Given data>
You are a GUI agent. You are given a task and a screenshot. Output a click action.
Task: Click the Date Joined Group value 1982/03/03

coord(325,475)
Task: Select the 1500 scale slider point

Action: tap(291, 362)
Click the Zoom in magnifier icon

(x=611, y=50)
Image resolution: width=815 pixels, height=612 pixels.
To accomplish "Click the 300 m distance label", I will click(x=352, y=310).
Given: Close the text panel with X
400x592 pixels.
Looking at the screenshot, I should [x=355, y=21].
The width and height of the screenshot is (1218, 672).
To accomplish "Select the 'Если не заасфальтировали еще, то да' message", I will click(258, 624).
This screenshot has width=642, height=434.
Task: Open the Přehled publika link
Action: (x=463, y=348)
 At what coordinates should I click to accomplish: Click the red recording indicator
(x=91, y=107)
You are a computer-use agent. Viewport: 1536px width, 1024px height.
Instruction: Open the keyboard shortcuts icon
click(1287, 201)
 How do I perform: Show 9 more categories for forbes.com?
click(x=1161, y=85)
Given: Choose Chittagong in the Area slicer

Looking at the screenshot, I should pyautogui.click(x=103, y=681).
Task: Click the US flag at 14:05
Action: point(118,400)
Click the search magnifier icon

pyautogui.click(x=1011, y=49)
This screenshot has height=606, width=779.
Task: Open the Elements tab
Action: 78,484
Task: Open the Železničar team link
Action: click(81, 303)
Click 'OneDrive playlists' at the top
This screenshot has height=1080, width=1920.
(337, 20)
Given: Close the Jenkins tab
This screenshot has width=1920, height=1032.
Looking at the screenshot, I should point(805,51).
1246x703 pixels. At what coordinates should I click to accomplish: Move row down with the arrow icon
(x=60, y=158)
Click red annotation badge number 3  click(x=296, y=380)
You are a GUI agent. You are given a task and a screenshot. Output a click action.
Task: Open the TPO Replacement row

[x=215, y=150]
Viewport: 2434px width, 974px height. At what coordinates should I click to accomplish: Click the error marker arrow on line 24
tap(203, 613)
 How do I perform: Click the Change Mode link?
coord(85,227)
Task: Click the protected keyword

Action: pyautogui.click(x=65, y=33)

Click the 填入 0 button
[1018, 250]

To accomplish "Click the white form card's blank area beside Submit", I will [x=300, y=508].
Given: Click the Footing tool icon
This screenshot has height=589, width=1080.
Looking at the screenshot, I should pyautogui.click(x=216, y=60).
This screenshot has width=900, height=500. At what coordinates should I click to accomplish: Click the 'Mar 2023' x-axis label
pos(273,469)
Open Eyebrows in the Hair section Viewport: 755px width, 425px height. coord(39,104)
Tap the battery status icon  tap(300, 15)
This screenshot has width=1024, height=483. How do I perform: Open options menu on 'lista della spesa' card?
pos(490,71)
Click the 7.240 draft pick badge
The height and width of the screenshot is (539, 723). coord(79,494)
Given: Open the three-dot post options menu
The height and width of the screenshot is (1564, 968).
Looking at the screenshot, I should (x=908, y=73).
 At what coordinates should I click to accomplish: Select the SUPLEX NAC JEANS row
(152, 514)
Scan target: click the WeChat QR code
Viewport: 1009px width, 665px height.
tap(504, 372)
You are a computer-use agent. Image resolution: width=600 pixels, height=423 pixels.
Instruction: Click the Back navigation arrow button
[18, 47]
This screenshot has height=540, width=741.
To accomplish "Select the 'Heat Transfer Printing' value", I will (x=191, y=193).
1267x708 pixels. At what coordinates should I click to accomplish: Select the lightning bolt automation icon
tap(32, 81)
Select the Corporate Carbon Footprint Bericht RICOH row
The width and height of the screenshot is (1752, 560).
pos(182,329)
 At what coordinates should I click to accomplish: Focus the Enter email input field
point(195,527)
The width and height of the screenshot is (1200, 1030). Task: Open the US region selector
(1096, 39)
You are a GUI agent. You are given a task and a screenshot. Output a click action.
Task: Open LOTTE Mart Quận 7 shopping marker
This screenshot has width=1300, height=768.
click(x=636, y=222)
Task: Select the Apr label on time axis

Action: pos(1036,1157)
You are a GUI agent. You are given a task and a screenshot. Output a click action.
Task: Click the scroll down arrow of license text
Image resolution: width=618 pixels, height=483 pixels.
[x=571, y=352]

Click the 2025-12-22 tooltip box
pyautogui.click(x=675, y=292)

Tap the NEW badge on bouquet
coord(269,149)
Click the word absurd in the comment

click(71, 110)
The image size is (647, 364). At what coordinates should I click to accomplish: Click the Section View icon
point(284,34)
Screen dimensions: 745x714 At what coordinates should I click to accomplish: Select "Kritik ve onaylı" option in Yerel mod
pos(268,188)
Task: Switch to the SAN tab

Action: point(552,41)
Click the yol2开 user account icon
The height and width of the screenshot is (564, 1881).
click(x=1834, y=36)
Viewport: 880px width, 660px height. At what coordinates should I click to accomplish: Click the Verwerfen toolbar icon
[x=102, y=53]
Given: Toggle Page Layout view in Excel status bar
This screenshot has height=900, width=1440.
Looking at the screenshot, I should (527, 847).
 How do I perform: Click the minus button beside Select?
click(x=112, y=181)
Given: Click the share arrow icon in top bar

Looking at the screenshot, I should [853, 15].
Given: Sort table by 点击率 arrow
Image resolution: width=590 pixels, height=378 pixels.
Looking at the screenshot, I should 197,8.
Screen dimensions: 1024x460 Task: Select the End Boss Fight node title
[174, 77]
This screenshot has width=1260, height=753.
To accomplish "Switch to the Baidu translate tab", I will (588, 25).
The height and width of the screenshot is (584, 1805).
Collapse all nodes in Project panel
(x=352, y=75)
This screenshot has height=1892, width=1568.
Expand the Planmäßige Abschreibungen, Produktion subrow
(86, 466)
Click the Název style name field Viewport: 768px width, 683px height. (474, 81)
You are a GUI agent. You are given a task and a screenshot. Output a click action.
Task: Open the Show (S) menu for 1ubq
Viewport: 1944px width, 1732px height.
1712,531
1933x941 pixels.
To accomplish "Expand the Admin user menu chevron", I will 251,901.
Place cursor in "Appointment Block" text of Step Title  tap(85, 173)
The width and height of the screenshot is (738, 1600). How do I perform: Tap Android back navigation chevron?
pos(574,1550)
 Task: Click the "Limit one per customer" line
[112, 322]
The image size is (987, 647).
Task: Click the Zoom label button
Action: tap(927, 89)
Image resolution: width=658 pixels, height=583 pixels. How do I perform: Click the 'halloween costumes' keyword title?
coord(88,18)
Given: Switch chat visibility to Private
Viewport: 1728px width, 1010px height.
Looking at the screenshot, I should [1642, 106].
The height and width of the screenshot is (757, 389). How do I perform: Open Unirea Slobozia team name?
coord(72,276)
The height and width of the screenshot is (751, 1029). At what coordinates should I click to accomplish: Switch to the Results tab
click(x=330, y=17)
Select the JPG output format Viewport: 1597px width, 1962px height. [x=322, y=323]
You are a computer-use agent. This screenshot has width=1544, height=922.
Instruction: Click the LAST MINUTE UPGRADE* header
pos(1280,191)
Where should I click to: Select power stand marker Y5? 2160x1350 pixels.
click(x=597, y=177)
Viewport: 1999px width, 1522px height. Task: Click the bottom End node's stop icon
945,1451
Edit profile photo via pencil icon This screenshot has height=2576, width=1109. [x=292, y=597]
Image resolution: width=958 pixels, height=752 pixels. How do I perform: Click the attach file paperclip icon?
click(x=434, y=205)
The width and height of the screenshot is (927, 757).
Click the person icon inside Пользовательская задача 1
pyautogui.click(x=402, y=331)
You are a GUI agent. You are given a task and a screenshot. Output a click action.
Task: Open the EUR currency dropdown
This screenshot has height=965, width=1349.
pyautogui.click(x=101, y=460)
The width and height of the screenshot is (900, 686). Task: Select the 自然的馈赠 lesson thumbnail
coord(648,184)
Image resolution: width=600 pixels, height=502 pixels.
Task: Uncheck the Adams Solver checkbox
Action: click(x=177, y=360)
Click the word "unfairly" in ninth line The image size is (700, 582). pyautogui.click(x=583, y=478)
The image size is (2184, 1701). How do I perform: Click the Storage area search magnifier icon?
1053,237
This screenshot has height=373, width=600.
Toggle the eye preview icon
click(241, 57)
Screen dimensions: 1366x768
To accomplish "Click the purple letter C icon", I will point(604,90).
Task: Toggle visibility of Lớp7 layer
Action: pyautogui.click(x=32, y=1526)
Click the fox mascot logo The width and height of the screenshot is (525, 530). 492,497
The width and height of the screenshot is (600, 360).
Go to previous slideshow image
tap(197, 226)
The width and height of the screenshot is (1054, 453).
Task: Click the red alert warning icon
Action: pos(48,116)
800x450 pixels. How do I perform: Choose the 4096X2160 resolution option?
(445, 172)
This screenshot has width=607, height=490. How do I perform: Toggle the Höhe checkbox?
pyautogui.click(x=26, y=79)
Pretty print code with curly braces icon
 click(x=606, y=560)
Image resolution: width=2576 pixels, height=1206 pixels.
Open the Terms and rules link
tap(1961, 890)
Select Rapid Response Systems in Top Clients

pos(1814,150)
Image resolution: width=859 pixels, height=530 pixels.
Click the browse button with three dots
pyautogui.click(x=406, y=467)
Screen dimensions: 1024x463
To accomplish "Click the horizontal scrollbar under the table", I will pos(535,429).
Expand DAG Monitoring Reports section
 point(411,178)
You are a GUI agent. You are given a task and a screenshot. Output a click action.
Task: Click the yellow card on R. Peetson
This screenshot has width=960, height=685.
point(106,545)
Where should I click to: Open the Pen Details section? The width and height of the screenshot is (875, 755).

What is being asked> Pick out every line of the rows above that contains the word "chevron", and copy each one.

Answer for this exercise>
To accomplish "Expand the Admin user menu chevron", I will 251,901.
The width and height of the screenshot is (738, 1600). How do I perform: Tap Android back navigation chevron?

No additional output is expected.